WORK INSTRUCTIONS:
• A. According to the bug comment, why can't the author change articles/lpi-101-foo?
• B. Write the next few sentences of the bug comment, continuing after its final sentence.
* Begin EXTRACTED TEXT *
A quick grep results in alsa-guide.xml articles/lpi-101-administration-p2.xml migration-to-2.6.xml nvidia-guide.xml power-management-guide.xml udev-guide.xml Not all referenced driver ebuilds have been fixed,yet.
Some useful information is required here, namely: How/when are they deprecated (is it an ~arch package? how much time do users have to switch?) If the packages in question haven't been fixed yet, then how am I to fix the docs? Which packages haven't been fixed yet? If not modules.d, what is the correct location? Also, I can't do anything about articles/lpi-101-foo, as articles are marked unmaintained. They are legacy stuff originally copied from IBM developerworks; it's an archive of how things were at the time.
* End EXTRACTED TEXT *
* Begin INFORMATION SHOWN *
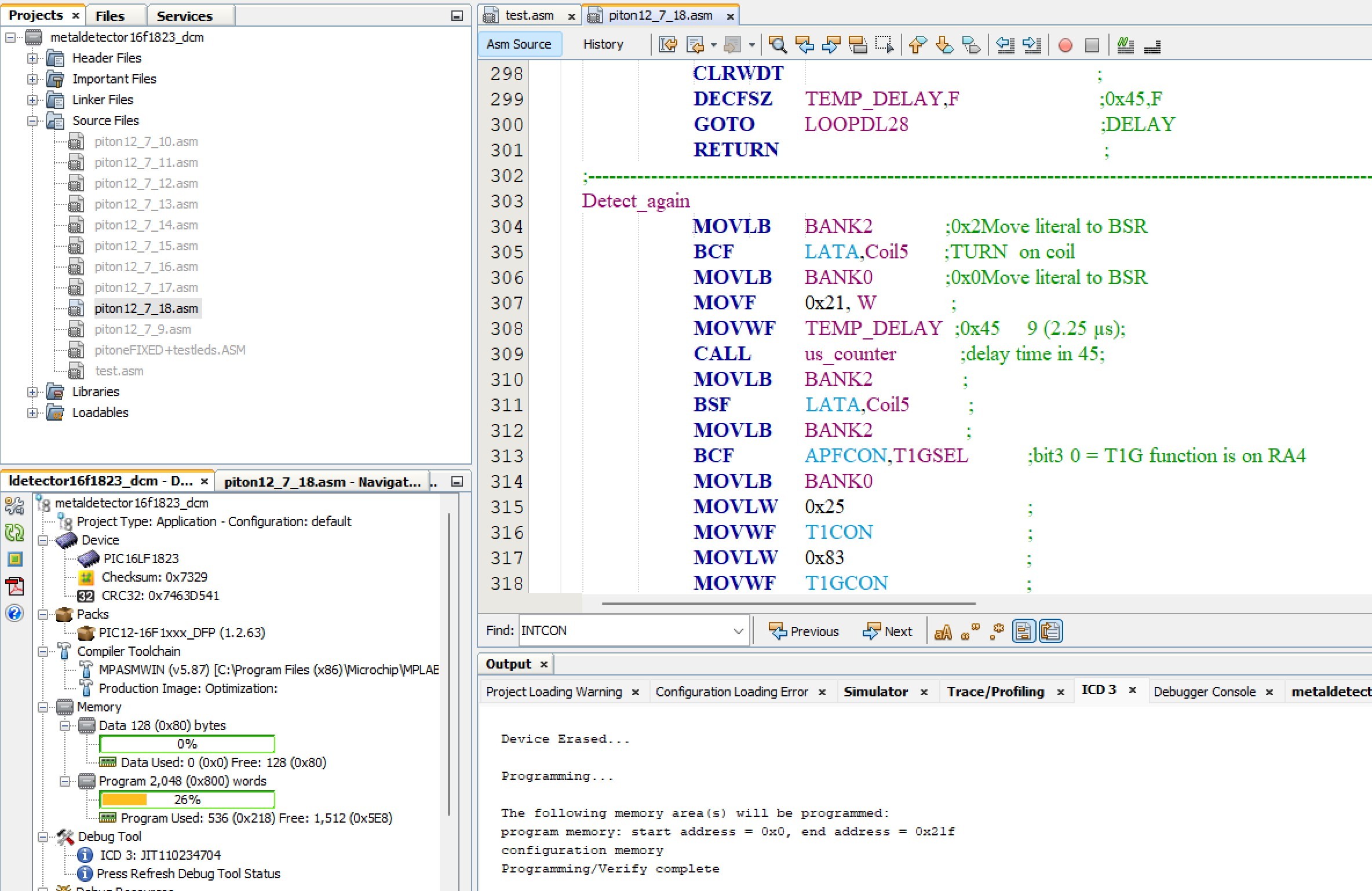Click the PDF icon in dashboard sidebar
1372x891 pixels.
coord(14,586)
* End INFORMATION SHOWN *
ANSWERS GIVEN:
• A. Articles are marked unmaintained, as they are legacy material originally copied from IBM developerworks and kept as an archive of how things were at the time.

• B.
(In reply to comment #1) > Some useful information is required here, namely: > > How/when are they deprecated (is it an ~arch package? how much time do users > have to switch?) This is an open question, I guess. And in the "tradition" of Gentoo we may fail to communicate. vapier summed up¹ the situation - a bit too optimistically regarding the current status, which resulted the tracker bug, this bug is blocking. > If the packages in question haven't been fixed yet, then how am I to fix the > docs? Basically sed -i -e "s:/etc/modules.d:/etc/modprobe.d:g". I'm not sure, if something changed regarding the strictness of the files in these directories or if this is would be relevant to the documentation, though. > Which packages haven't been fixed yet? See bug 215626. > If not modules.d, what is the correct location? See above > Also, I can't do anything about articles/lpi-101-foo, as articles are marked > unmaintained. They are legacy stuff originally copied from IBM developerworks; > it's an archive of how things were at the time. > Expected it, but thought it'd be better to paste the list as is. [1] http://archives.gentoo.org/gentoo-dev/msg_254dcc9705203d8e4515fbcb7a44961d.xml
you can fix docs that are not tied to any package now ... modprobe.d has always worked with all linux-2.6 installs. there is no arch/~arch issue there. only recently have i started to actually push people to make the transition. obviously for docs that refer to a file that a package installs, the relevant package will need to go stable before the related documentation is changed.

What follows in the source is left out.